Yes: you read that right.
I never claim to be enlightened: I have had enlightening moments and recognize them. In fact I believe enlightenment happens on a daily basis; in effect it's another part of the Yogic journey. There may even be certain degrees of enlightenment: not that I could ever imagine any benchmarks. That's really the extent of my knowledge of enlightenment.
I've heard from more experienced Yogis and Gurus that if a person claims to be enlightened: chances are they are not. The subject falls under the category of "the more ya' know, the more ya know the more ya need to know" in my opinion.
I've been practicing Yoga for a couple of years now. When I see where I was mentally and emotionally just a few short years ago or even months ago I'm amazed. See, there was a time that I didn't practice Yoga or any form of spirituality. Of course that changed when I began a regular asana practice. However, as most know…the asana's are only a small part of the overall equation.
I've lived what I consider the 'Average Joe' lifestyle. I served 10 years in the US Marines followed by 9 years as a Police Officer and another 7 years building an army to fight in a war. There are some who contend that serving in the military or fighting in a war conflict with Yoga: this is not about that. Let's just agree to disagree, Okay?
I've always enjoyed camping and fishing but never cared for hunting. I'd imagine that watching Bambi as a young child had a positive effect on me. I can't tell you how many worms I (for lack of a better word) drowned. I wouldn't even begin to estimate how many worms I snuck up on with my worm-can in one hand and flashlight in the other. It was always in the middle of the night after a good rain and I'd rip them from the ground only to use them as bait. Yet, I rarely - if ever - kept the fish I caught. Of course at the time I had no idea what I was doing (karma).
I didn't care for those folks I called 'hippie-peace-freaks' either: I rather detested them and looked down on them with the same disdain I perceived from 'them'. Same goes for 'tree-huggers'.
So, there I was. It was my day off. I went to the store to pick up some weed killer and a few other things to clean up my flowerbeds. When I read the label it read to avoid contact with the skin and that results would be readily apparent within 3 hours of application. Yes, I took an Environmental Sciences class and I have an understanding of compound effects on nature. Yet, I chose to ignore my conscience. My only thought: "That's going to save me a lot of work!" I left the store with the chemicals in the bag and ready to tear up that flowerbed.
As luck would have it, the sprayer malfunctioned. No matter what I did I could not get it to function properly or even squirt a drop. My only thoughts "Damn. I'm gonna have to do it by hand now". Let's call it 'providence in a malfunctioning spray bottle'.

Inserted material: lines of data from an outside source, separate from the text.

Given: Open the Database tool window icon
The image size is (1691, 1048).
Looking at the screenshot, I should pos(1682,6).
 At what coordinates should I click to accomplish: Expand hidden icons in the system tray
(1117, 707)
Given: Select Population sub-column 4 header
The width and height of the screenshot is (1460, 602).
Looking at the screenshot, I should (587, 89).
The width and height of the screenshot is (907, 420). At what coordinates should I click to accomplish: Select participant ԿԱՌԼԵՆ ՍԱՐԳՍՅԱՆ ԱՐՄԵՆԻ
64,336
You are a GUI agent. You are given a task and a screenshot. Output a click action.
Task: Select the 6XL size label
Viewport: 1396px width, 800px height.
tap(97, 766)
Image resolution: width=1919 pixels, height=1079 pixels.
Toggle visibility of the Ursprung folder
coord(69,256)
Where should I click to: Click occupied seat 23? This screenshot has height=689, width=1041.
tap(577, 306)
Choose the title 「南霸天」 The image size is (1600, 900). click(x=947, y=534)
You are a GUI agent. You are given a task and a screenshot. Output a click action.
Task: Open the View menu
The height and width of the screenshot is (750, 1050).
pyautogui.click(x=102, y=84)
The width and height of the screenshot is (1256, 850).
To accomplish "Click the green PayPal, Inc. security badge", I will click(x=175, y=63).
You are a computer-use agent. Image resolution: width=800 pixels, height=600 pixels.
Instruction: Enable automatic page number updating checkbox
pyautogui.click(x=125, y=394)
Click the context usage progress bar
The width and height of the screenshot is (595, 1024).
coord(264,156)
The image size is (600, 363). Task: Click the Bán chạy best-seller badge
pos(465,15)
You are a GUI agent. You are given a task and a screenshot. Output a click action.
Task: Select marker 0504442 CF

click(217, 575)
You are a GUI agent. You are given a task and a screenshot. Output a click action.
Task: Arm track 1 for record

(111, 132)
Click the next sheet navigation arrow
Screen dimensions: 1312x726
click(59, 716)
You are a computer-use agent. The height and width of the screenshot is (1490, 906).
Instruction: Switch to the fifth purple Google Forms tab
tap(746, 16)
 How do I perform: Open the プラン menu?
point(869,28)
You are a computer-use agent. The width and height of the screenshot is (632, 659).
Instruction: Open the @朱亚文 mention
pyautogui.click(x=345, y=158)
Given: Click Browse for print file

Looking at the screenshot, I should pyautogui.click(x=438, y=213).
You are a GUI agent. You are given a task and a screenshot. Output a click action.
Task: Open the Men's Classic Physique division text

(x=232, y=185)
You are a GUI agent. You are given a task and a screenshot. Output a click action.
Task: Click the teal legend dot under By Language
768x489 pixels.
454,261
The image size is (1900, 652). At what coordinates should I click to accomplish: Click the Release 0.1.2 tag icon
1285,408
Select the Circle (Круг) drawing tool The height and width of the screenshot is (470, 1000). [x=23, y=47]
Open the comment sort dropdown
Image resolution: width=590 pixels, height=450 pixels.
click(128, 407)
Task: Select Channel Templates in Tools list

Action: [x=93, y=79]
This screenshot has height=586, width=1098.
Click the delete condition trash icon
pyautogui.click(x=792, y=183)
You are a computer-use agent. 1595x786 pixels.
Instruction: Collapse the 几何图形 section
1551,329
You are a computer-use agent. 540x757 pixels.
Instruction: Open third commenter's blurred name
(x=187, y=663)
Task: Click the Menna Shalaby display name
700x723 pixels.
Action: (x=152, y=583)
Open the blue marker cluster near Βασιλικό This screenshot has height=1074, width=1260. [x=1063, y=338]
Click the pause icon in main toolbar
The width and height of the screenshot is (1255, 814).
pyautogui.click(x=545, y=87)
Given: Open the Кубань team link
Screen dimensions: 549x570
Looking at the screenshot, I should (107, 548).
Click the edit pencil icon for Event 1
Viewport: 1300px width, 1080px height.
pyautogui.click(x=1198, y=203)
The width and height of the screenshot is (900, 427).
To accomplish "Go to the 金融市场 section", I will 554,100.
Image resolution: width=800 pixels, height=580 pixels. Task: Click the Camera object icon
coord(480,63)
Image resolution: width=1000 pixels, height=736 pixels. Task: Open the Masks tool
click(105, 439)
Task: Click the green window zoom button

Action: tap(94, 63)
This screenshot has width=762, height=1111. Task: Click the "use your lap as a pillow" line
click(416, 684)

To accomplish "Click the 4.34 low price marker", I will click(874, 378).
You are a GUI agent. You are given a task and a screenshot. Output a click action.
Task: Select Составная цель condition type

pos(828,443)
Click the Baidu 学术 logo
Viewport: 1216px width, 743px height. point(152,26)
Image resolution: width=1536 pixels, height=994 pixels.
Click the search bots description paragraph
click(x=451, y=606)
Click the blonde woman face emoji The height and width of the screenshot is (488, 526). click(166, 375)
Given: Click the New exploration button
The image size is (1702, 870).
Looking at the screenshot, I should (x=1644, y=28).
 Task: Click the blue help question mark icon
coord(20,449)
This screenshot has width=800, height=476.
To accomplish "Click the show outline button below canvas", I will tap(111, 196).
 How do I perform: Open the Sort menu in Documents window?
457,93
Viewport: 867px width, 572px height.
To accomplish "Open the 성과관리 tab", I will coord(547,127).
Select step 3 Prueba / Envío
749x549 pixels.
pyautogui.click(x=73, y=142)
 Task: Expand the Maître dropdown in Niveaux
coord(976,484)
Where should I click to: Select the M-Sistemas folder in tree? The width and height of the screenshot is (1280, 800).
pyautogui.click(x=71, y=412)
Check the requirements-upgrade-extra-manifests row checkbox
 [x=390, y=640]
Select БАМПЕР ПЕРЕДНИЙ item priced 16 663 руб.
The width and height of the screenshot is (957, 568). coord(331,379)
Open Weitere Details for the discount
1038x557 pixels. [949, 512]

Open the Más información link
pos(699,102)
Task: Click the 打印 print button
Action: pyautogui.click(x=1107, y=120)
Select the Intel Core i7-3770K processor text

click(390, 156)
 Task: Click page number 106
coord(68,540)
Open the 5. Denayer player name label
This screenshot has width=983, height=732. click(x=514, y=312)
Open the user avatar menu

So, I proceeded to weed my flowerbed by hand. Let me tell you: it was work. Yet it was peaceful work: just me working with my hands pulling weeds.
Then it happened: a worm appeared from under the dirt. I watched it squirm; trying to get out of the sunlight and back into the dirt.
Samskaras can be a bitch. I was taken back to all those nights after a good rain; yanking those worms out of their homes only to be drowned or eaten the next day. Next I recalled all I learned in that Semester of Environmental Sciences. I then recalled the Yamas and Niyamas… specifically satya (truthfulness), svadyaha (self-study) and ahimsa (non-harm/non-violence).
All of these thoughts occurred in an instant. I suddenly had this feeling that the worm was running away from me. Of course that wasn't necessarily the case but I went with it. Let me tell ya: that was an awful feeling. My eyes began to sweat as a result after all I had no intention of doing it any harm.
Then the truth occurred to me: that worm was doing what worms do. By doing what worms do I gained a beautiful flowerbed: just because worms do what they do without any thought for the flower or the pleasure I, as a human, derive from the beauty of a snap-dragon or the memories snap-dragons hold for me of my dear departed Grandmother. Cue the eyeball sweat.
Just as instantaneously I thought of those chemicals that wouldn't be drained from that gallon jug no matter how hard I tried. That was followed by gratitude for faulty manufacturing. After all, had it worked and my plan succeeded I would have sprayed without thinking it through possibly killing that worm and whatever worms were as yet uncovered in the dirt. I would have denied it the opportunity to live out its own dharma.
As the worm finally found its way into the cool dirt I did the only thing I could think of. I whispered "Peace my friend. Go on about your work". I guess I'm becoming a "Hippie-peace-freak"…I couldn't be in better company.
Fishing? No, thanks. Chemicals? Nope.